Christmas Day — Midnight Mass
Is 9:1-6
Tit 2:11-14
Lk 1:1-14
…a light has shone.
A dear friend of mine sent me a Christmas message on WhatsApp not too long ago. However, the message said ‘Merry X-mas’. I replied to him (and to all whose who sent me greeting using ‘X-mas’) to use ‘Christmas’ instead. I explained that we seem to be cancelling our Christ when we use ‘X’ instead. My friend refused to do so. Instead, he said it was ok so long as we know what it meant. I felt sad that this was the case. And it reminded me of how much Christ has slowly but surely become eased out of Christmas. Today, we have Christ in Christmas replaced by Merry …. X-mas, Beer-mas, Choc-mas, Thai-mas, Waffle-mas, ….it does seem that Christ is being cancelled out of Christmas – and if so then ‘X’ sounds about right. Sigh.
I just came back from a trip to Spain to holiday, and also to visit my daughter, who is doing her 5-month long university student exchange there. From the moment we touched down in Madrid, the pace got hectic … heck, it was downright frenetic. Every moment was a head-spinning attempt to fill it with unforgettable experiences of the food, the culture, the history, the drink, the shopping, the people, the amazing churches, the weather, even what the campus of my girl’s university felt and looked like. All that we must see, must do, must eat, must drink, must experience.
On a train ride to Toledo as part of a one-day side trip, I had some time to quieten down a little and a homily by a priest a long time ago came to my mind. In that homily, the priest said that Singaporeans lived a pathetic existence – that we seem to work very hard all throughout the year, simply to gain the trappings of secular success and for that short holiday each year. And that this came at the expense of our spiritual life and our family relationships, especially with our children, whom we don’t spend enough time with – quantitatively, as well as qualitatively. I can now see the truth in what he said.
Yes – our lives seem to be a constant pursuit of the unattainable and the disordered.
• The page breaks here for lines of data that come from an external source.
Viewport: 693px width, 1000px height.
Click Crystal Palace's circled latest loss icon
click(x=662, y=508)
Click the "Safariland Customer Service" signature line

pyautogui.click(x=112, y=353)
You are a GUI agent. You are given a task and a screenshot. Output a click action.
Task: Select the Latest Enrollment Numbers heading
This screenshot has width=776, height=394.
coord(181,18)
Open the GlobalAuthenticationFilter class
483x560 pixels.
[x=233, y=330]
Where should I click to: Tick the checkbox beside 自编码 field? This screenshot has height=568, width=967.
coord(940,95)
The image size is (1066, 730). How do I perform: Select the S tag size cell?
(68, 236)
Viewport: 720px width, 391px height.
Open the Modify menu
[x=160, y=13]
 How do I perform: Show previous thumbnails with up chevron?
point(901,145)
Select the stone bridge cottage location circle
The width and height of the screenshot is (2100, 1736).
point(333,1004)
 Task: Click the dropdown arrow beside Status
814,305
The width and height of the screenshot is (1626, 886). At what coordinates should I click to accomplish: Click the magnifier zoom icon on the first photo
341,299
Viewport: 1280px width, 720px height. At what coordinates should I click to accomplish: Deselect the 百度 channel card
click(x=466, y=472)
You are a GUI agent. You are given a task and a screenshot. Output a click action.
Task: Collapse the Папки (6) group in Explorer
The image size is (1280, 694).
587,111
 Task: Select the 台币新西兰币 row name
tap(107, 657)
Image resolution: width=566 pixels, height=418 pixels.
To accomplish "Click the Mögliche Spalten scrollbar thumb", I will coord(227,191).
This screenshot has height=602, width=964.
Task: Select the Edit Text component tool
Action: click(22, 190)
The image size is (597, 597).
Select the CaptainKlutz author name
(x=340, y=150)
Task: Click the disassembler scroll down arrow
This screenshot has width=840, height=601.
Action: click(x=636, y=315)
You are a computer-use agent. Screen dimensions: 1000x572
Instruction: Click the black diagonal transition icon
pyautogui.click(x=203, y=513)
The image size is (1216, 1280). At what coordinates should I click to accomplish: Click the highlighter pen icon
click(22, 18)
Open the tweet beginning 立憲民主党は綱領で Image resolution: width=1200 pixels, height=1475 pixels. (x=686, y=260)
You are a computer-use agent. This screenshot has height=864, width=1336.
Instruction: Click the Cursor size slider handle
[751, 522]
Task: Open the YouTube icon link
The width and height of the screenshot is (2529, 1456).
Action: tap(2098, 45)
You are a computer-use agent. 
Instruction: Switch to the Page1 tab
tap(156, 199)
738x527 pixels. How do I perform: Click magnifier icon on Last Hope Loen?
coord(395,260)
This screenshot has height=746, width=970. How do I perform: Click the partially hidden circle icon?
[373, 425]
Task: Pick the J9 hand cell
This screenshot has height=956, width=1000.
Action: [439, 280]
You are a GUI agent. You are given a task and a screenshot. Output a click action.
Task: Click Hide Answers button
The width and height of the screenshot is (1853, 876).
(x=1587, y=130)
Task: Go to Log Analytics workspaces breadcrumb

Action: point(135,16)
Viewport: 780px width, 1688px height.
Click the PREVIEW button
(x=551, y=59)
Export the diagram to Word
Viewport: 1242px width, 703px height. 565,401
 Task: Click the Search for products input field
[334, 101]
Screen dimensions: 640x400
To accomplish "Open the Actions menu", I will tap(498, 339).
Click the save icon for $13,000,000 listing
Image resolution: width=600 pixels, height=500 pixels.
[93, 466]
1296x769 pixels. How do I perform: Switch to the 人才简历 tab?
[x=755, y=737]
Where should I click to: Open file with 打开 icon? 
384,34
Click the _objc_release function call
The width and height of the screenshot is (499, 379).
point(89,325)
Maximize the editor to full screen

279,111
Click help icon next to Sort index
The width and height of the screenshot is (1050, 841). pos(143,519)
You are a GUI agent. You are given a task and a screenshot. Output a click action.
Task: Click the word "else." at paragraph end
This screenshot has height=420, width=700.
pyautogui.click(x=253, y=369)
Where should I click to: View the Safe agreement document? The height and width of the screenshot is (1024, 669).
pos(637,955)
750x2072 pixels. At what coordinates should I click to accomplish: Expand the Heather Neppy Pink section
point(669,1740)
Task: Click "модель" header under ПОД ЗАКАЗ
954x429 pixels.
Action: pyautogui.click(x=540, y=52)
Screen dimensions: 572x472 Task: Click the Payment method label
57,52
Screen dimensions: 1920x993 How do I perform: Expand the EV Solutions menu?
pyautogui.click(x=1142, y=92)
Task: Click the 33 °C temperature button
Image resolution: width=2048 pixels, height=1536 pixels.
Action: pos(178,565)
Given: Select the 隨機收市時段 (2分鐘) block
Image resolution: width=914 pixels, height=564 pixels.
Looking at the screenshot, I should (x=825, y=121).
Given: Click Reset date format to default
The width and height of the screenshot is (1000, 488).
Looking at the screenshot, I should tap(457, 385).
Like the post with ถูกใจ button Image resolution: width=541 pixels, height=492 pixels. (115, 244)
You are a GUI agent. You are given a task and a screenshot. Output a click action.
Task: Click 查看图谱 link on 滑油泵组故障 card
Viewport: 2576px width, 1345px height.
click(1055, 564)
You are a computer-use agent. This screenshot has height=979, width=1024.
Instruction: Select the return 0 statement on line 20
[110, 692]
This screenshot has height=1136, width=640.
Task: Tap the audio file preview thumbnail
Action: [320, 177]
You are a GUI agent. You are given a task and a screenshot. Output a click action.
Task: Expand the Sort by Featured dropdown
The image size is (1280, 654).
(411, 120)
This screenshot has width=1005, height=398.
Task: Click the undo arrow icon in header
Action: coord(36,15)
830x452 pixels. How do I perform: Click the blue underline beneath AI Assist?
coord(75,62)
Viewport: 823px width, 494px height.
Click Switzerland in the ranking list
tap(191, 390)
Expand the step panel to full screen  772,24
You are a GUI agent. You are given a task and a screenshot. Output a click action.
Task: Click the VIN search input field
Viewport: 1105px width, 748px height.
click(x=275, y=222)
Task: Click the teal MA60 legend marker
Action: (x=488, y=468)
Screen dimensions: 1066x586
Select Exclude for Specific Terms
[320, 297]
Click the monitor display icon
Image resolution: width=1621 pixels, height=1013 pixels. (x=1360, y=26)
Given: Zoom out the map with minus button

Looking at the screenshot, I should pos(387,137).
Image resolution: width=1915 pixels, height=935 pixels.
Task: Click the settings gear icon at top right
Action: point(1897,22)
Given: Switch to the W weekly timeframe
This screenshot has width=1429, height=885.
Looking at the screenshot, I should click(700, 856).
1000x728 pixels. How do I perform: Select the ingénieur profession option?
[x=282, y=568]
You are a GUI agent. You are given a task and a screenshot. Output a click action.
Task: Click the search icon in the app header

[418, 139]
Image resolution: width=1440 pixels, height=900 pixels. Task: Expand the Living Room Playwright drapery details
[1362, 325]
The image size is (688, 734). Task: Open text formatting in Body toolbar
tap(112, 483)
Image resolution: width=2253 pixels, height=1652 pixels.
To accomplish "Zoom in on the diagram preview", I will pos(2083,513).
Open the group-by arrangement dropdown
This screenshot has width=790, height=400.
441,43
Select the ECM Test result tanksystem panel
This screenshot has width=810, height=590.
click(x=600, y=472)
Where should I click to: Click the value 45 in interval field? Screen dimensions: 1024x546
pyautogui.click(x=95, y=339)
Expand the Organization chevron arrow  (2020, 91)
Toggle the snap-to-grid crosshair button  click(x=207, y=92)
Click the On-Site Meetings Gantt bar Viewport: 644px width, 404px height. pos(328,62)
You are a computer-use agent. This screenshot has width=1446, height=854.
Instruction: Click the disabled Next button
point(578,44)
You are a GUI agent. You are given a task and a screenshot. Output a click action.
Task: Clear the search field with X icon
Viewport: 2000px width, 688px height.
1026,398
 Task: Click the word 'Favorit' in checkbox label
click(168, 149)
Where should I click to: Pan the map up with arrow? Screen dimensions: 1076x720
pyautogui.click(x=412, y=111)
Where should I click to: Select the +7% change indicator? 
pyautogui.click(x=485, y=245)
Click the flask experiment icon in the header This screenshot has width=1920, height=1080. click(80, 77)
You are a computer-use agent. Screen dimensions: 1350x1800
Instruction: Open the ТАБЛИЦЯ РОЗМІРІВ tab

We don’t seem to be particularly adept at recognising, pursuing, obtaining and sustaining that which should really matter — God and family. The only two gifts that come directly from God himself – our faith and our families. And so we try desperately to ‘make up’ for it at the end of the year – by squeezing in the span of two weeks, what we cannot achieve for the rest of the 50 weeks of the year.
But yet, I would disagree with the priest on the point that we do not treasure what God has given us. In fact, I would make the argument that we in fact do. We treasure each moment of the time given to us during the holiday season to search out that which is indeed precious – time with our God, time with our families, time with our spouses and children. We search for the divine spirit to countervail the spirit of this world. We search out a sense of being family again, as did God, when he created the Holy Family at Christmas. We search out for marriage again, as did Joseph when angel Gabriel assured him that Mary had conceived by the Holy Spirit. We search out again, our children, as Mary and Joseph did at their bundle of joy lying in the manger.
We search out again, silence and holiness, as was given to the shepherds and the 3 Magi on Christmas morn as I managed to somehow experience in the few precious moments I could spend in the numerous churches, cathedrals and chapels scattered all over Spain, Portugal and Belgium (the three countries I managed to cover – all of which being Catholic countries) – regardless of whether these were jaw-droppingly astoundingly beautiful and glorious Basilicas, or the barest and humblest of side chapels, right next to an Airbnb I stayed at.
And so, to the priest I say this – Thank you Father, for your important reminder and urging to us to never forget that which is truly important to us and to always treasure them – the gift of our faith and our families. And hence, this Christmas, as the clock strikes midnight, and we are given the gift of Jesus and of Christmas, we finally get to see, do, and experience all that is the most important and needed in our lives. We finally get to experience – peace, joy, love, family, hope, silence, healing, restoration, salvation. We finally get to experience — CHRIST-mas!
(Today’s OXYGEN by Justus Teo)
Prayer: Father help us, as we are in desperate search for so many things that our souls are longing for but missing in the midst of the holiday season. We are distracted and disordered by all that is superficial and transient when we are led astray by how this world defines ‘X-mas’. And we lose sight of our Savior’s birth.
Thanksgiving: Father, thank you for never forsaking us. For always refusing to let go of us, and for constantly bringing us back into the manger of our lives where we get to see and know, to love and to experience, to honour and worship that which defines Christmas – the birth of Jesus Christ, your Son.